The European Commission released its EU Energy Security Strategy, which is designed to respond “to the political crisis in Ukraine” and the need to provide “a stable and abundant supply of energy for the EU’s citizens and economy.”
It proposes action in five key areas:
- Increasing energy efficiency and reaching the proposed 2030 energy and climate goals.
- Increasing energy production in the EU and diversifying supplier countries and routes. (See details below.)
- Completing the internal energy market and building missing infrastructure links.
- Speaking with one voice in external energy policy, including having Member States inform the Commission early-on with regards to planned agreements with third countries which may affect the EU’s security of supply.
- Strengthening emergency and solidarity mechanisms and protecting critical infrastructure.

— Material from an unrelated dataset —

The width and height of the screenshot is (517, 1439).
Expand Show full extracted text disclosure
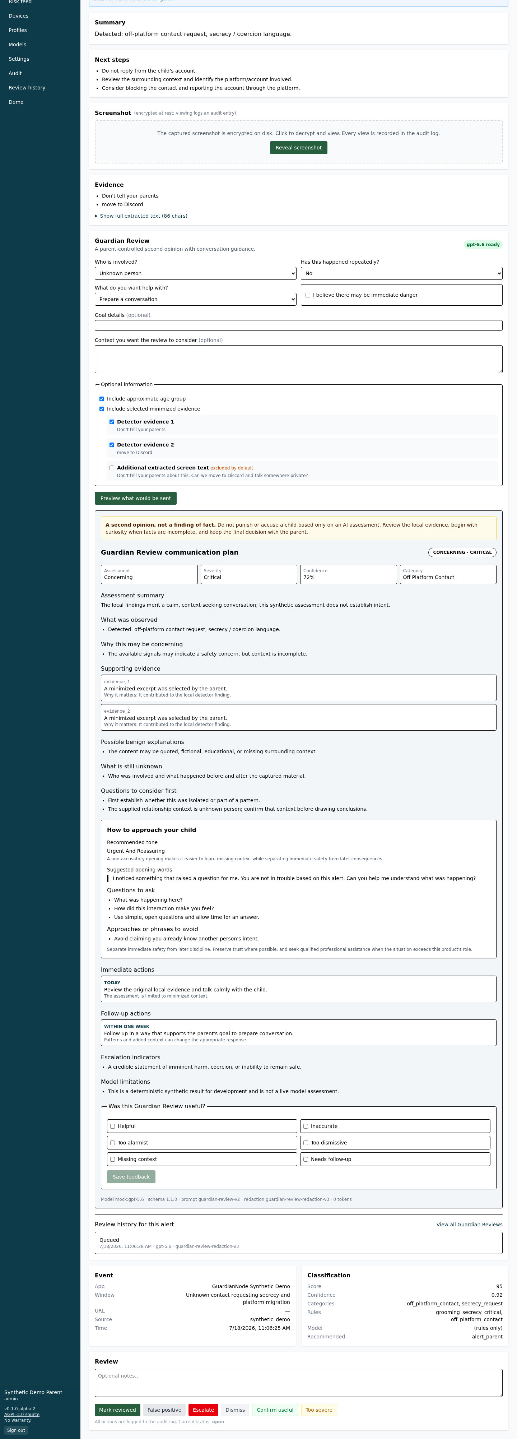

With respect to the second key action area, the plan contains the following narrative:
Accessing more diversified natural gas resources is a priority whilst maintaining significant import volumes from reliable suppliers. LNG will remain and grow as a major potential source of diversification in the years to come. New LNG supplies from North America, Australia, Qatar and new discoveries in East-Africa are likely to increase the size and liquidity of the global LNG markets In the U.S., the first liquefaction plant on the East-Coast is expected to be operational by 2015-2017 with a capacity of about 24 bcm/y. Many other projects are being developed. It is expected that most of the volumes would be directed to the Asian markets, but some European companies are already negotiating LNG supply contract with U.S. LNG producers. These evolutions should be facilitated by adequately reflecting priorities in EU external policies, in particular in the on-going negotiations on a Transatlantic Trade and Investment partnership (TTIP).